Segment Start: Records

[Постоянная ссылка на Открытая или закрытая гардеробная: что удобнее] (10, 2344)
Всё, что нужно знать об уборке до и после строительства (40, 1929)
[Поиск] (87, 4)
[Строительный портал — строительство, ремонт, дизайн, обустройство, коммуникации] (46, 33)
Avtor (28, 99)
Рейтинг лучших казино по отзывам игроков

Segment End: Records

• _Exercise requirements_
Each line of the records belongs in the answer, reproduced exactly.

• _Solution_
[Постоянная ссылка на Открытая или закрытая гардеробная: что удобнее] (10, 2344)
Всё, что нужно знать об уборке до и после строительства (40, 1929)
[Поиск] (87, 4)
[Строительный портал — строительство, ремонт, дизайн, обустройство, коммуникации] (46, 33)
Avtor (28, 99)
Рейтинг лучших казино по отзывам игроков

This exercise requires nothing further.